TEXT BLOCK
────

More advanced output retrieval methods

This section shares more techniques for advanced users who want to make the most of RumbleDB in Python.

RumbleDB Item API

JSONiq has a rich type system, and the conversion to JSON values can lose type information.

An alternative consists of retrieving the sequence as a tuple of native items, which can be accessed with the RumbleDB Item API.

list = res.items();
for result in list:
    print(result.getStringValue())

Streaming through the items

Sometimes, a sequence can be very long, and materializing it to a tuple of JSON values or a tuple of native items can fail because of the materialization cap. While it can be changed in the configuration to allow for larger tuples, this does not scale.

Another way to retrieve a sequence of arbitrary length is to use the iterator API to stream through the items one by one. If you do not keep previous values in memory, there is no limit to the sequence size than can be retrieved in this way (but it may take more time than using RDDs or DataFrames, which benefit from parallelism).

────

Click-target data
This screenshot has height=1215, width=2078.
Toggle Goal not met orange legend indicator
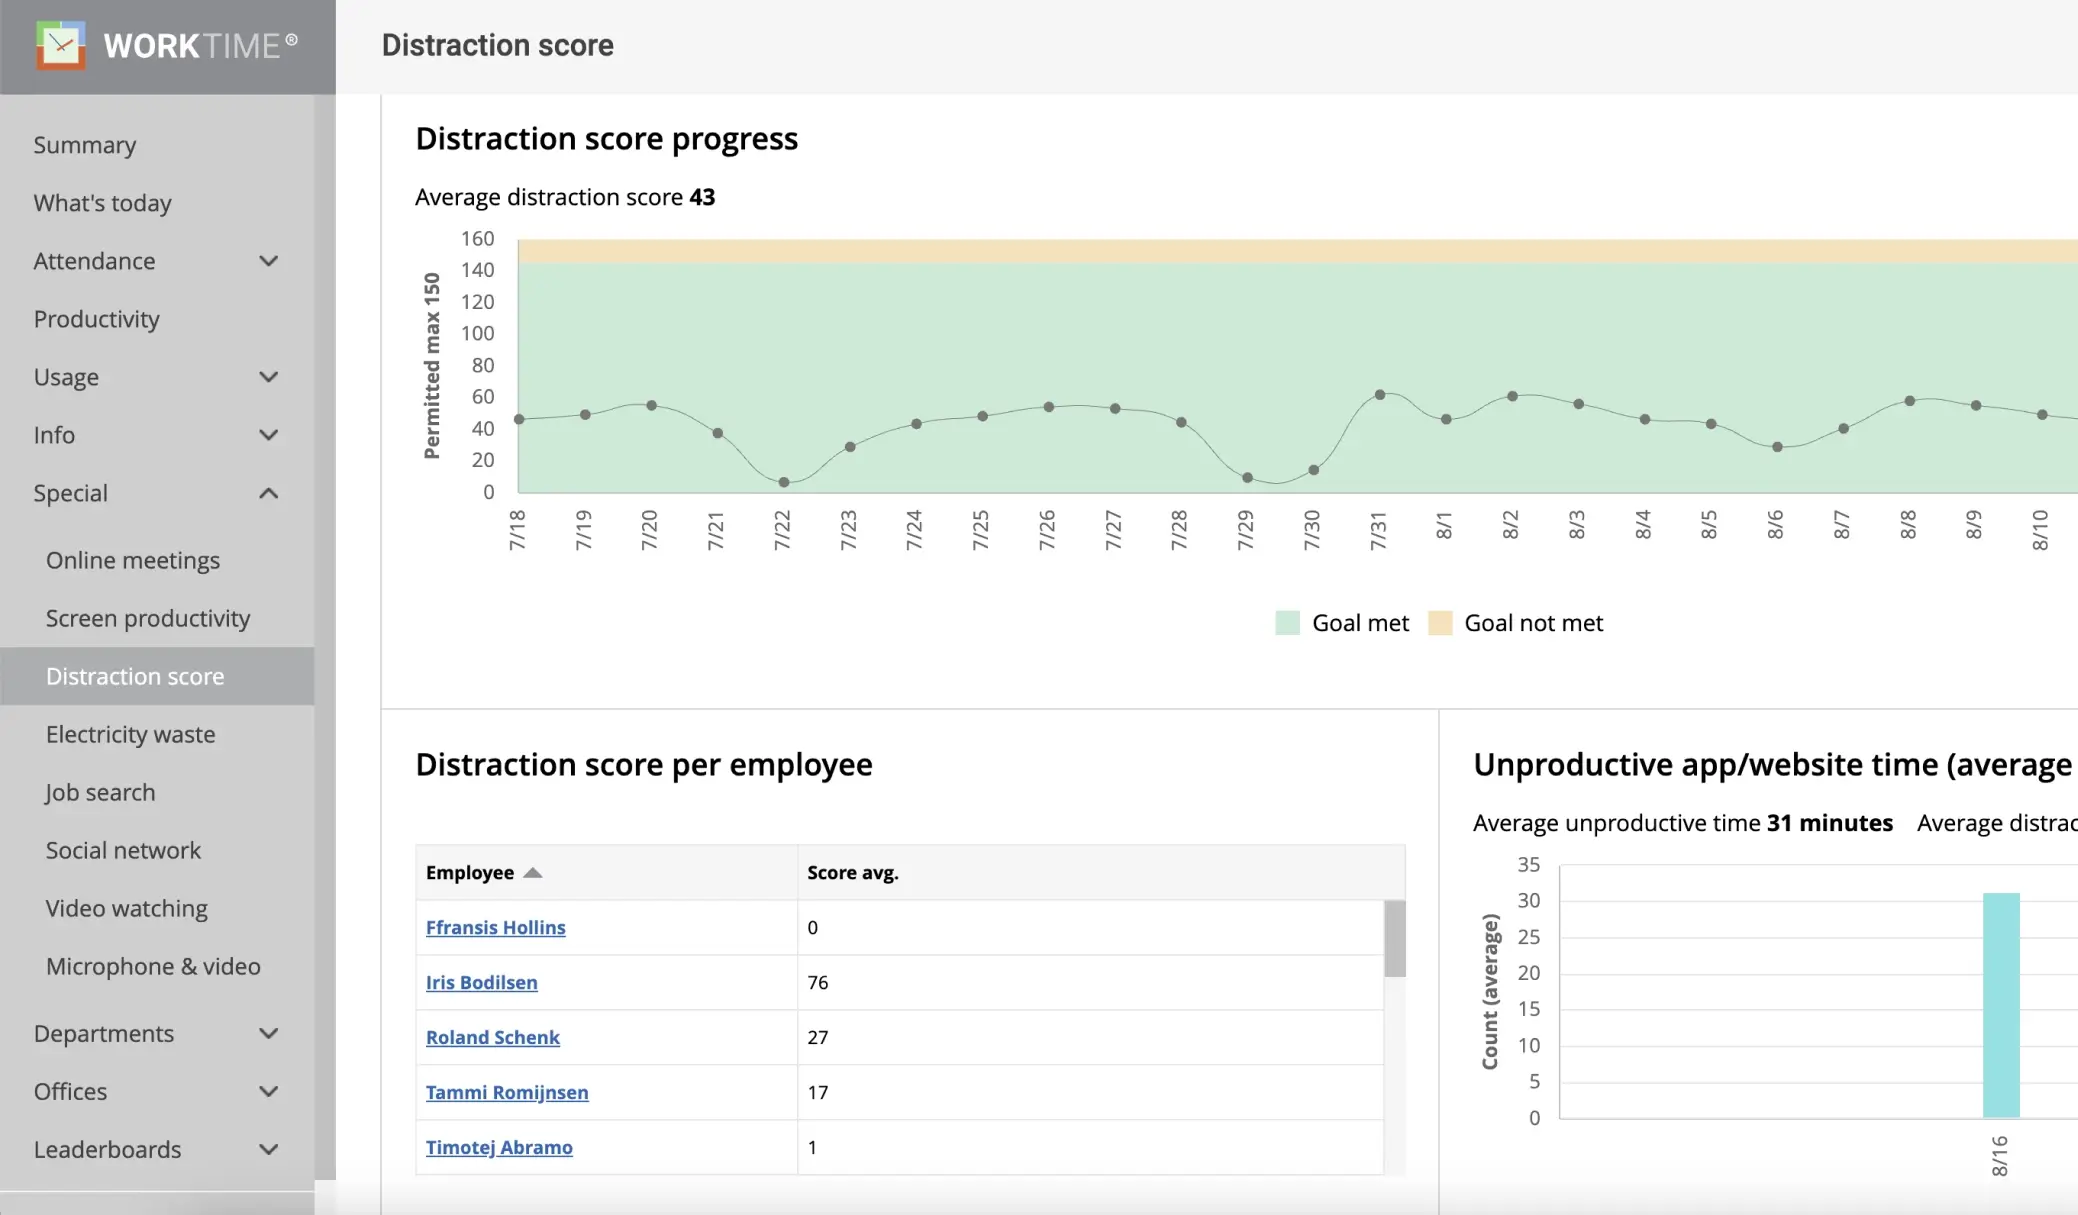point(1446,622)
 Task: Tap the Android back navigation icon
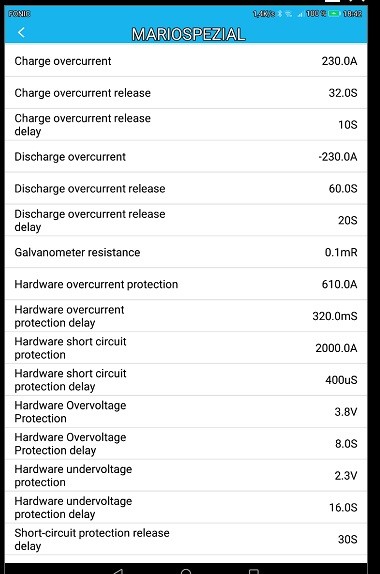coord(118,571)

────

List every heading in the RumbleDB output retrieval text.

More advanced output retrieval methods
RumbleDB Item API
Streaming through the items